"In his recent speech to Labour Party conference Jeremy Corbyn said, “It
isn’t migrants that drive down wages, it’s exploitative employers and
the politicians who deregulate the labour market and rip up trade union
rights.”
This is...entirely correct. It is probably the best
statement ever made by a Labour leader on this issue.
It used to be regularly argued, and not just by far right or fascist
groups, that immigrant workers take British workers' jobs. This has more
recently been supplanted with the notion that migrant labour has driven
down wages. Both are equally wrong.
The claims that immigrants take jobs became harder to sustain as the
level of the overseas migrant population reached record highs in Britain
at the same time as a record high level of employment overall and a
record high for employment of UK-born workers.
Even so, the most recent
Tory party conference tried to revive the racist claims, with lists of
foreign workers, removing overseas doctors from the NHS and prioritising
immigration controls over economic prosperity. Some of these have
already fallen apart while they would all be deeply damaging to the UK
economy, as well as fanning the flames of racism.

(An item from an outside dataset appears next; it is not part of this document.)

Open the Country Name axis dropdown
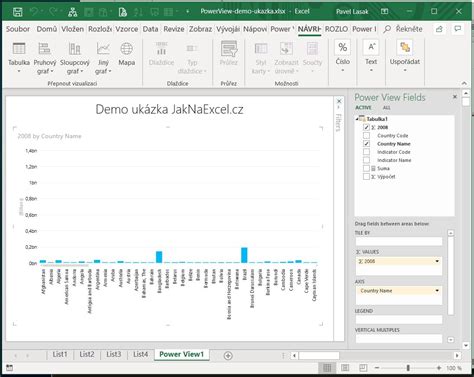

In fact, as shown in Chart 1 [above] the record number of migrant workers now
coincides with a record employment rate for workers in the UK.
Since the
beginning of 1997 the number of migrant (non-UK born) workers in the UK
has risen from just under 2 million to nearly 5.5 million in mid-2016.
At the same time the employment rate of workers in the UK has risen from
70.8% to 74.5%, a new all-time high (the unemployment rate is also
close to its all-time low at 4.9%). No-one is having their job taken by a
migrant worker."
Read more from source here.
4 comments:
The issue is wage levels not the employment rate. They are stagnating and have been for years. Mass immigration is clearly related to this fact.
Thanks for your comment, Phil. Sorry to take so long to get back to you.
I agree that wage levels are the problem much more so than the employment rate. Immigration is mainly a problem when employers use cheaper illegal labour and the government does not fund public services properly. Then, there are too many people without the services the all need.
I cannot agree and would observe that this is fundamentally a matter of supply and demand. Illegal immigration and exploitative practices have only a marginal impact overall. Mass migration on the scale we have seen in the last decade or more is an indefensible attack on wages and the lower down the income scale, the greater the impact.
I can't see how that is the case Phil but I have an open mind, as always. What evidence do you have (that you can share) to support your view?